▶ **Work item**: Search term "agent": copy each line of the data containing it.

Stored items
+===+

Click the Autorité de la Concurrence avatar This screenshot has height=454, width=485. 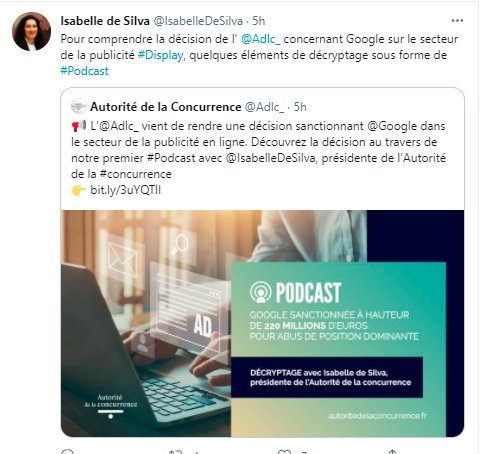[79, 106]
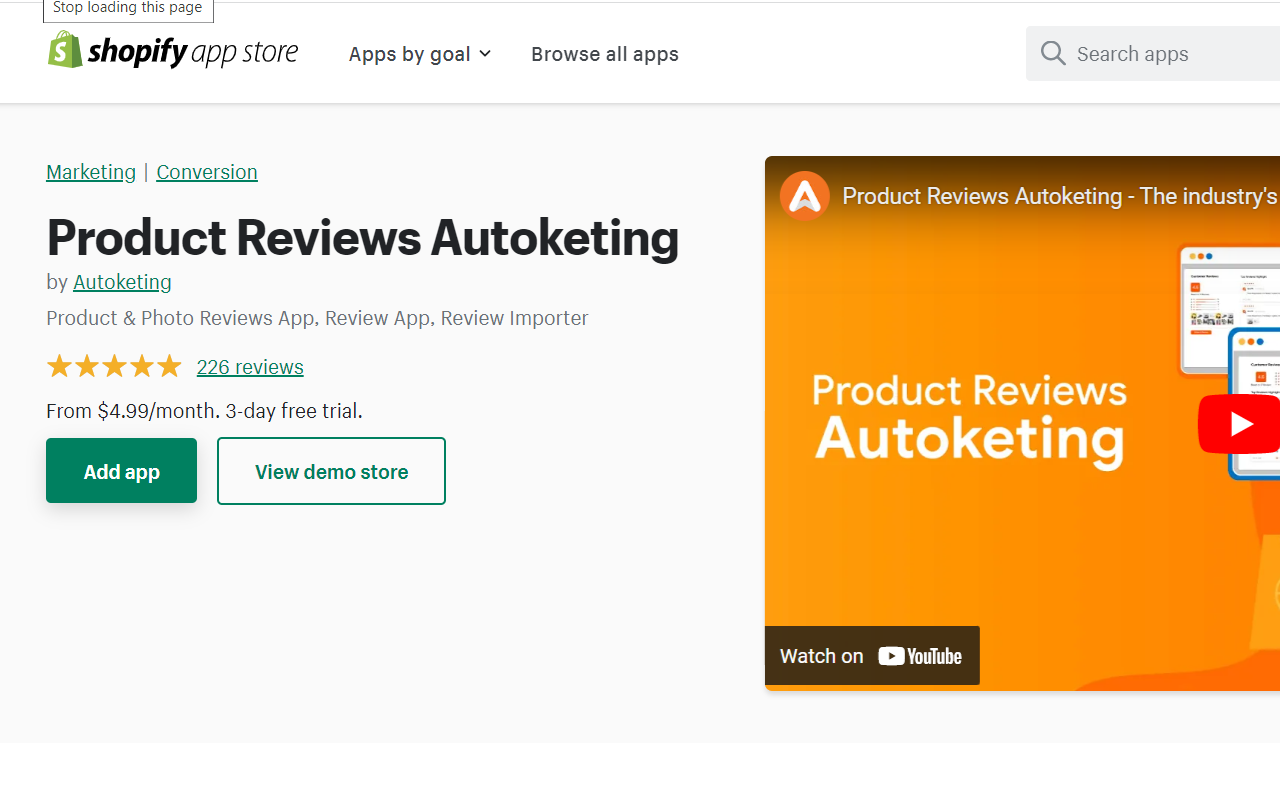Screen dimensions: 1280x800
Task: Click inside the Search apps field
Action: coord(1150,53)
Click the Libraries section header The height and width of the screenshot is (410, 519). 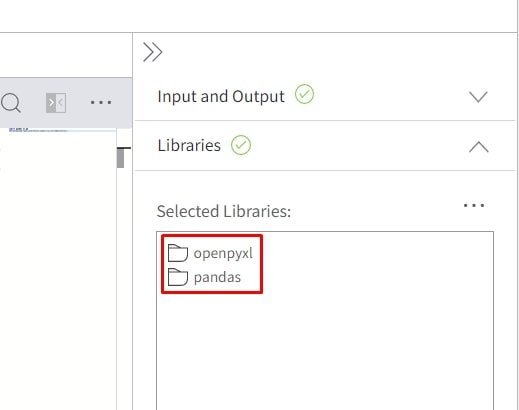[325, 146]
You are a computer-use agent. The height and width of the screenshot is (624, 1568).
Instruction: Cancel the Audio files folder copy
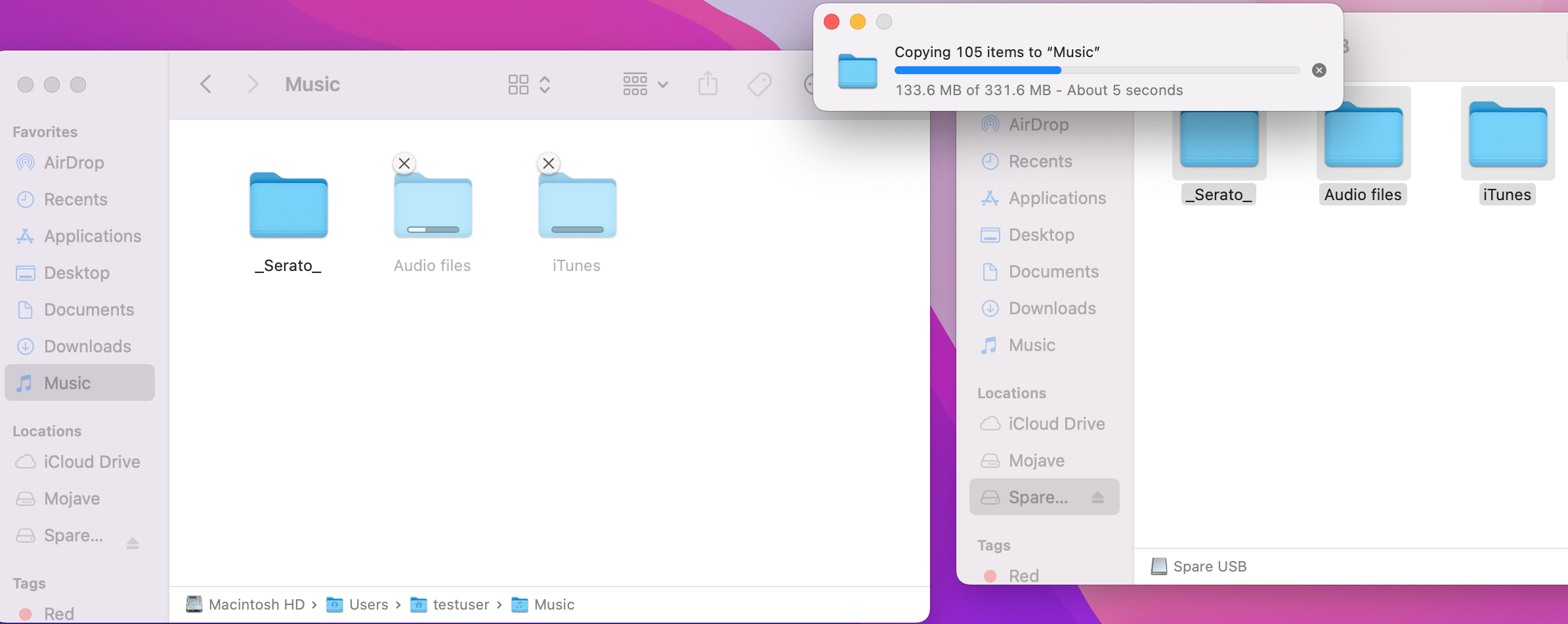point(404,163)
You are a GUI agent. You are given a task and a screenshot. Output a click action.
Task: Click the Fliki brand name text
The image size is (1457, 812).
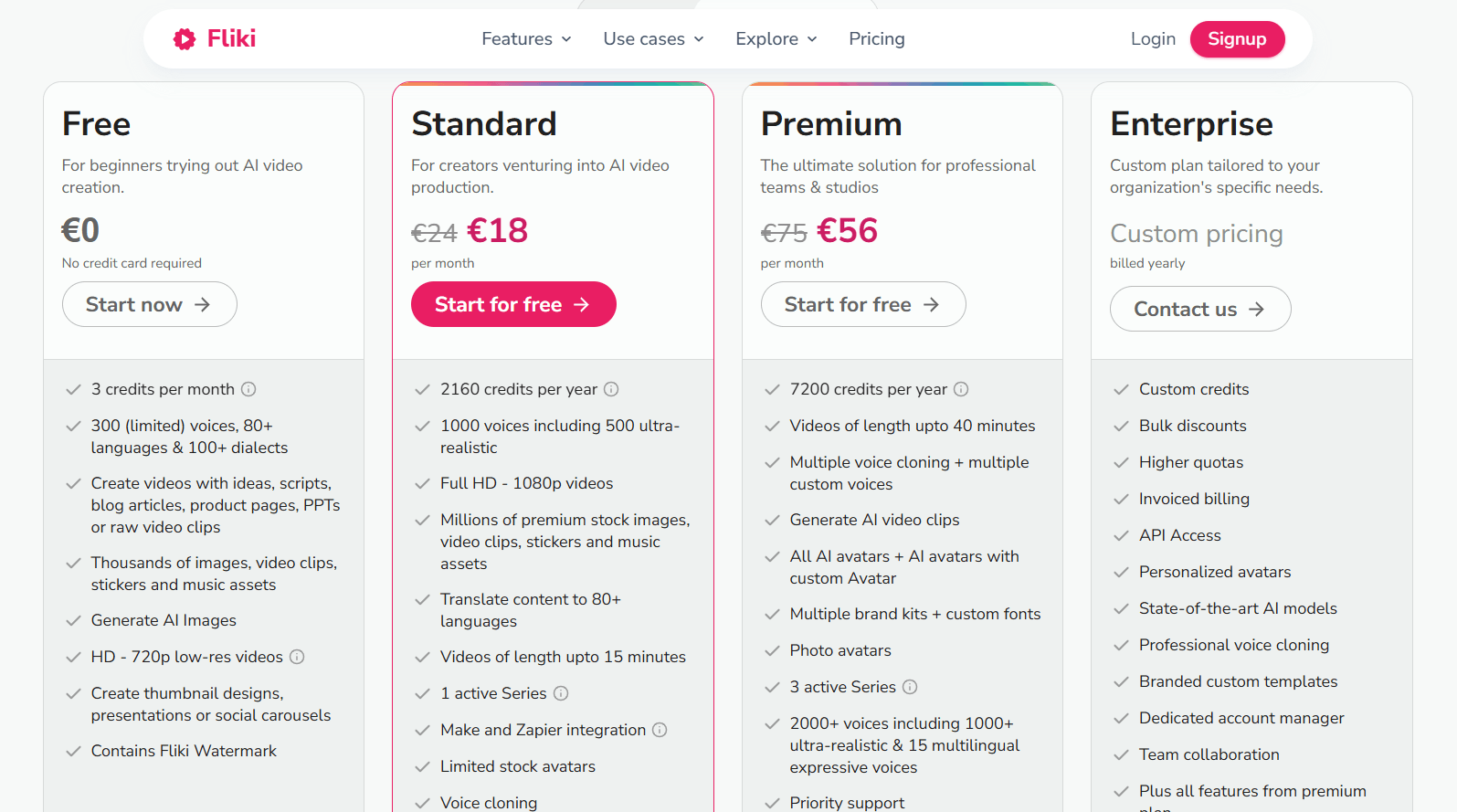point(232,38)
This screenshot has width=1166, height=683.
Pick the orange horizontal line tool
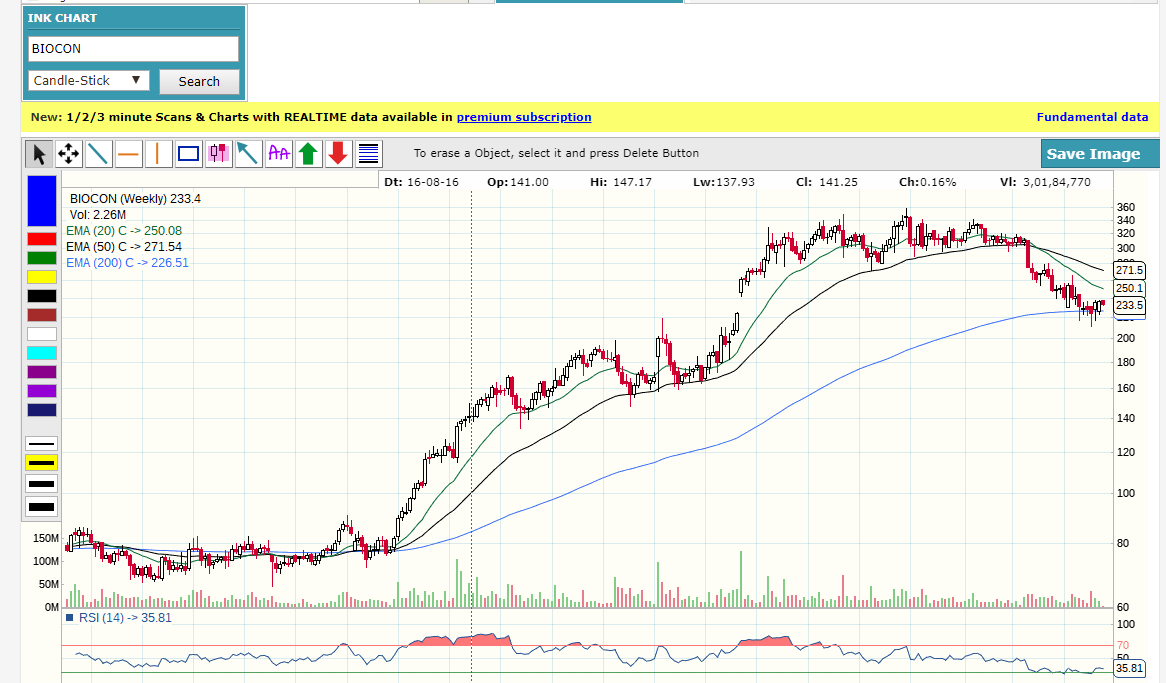point(129,154)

+===+

▶ **Your solution**:
You are a computer-use agent. The height and width of the screenshot is (624, 1568).
You are a GUI agent. You are given a task and a screenshot. Output a click action.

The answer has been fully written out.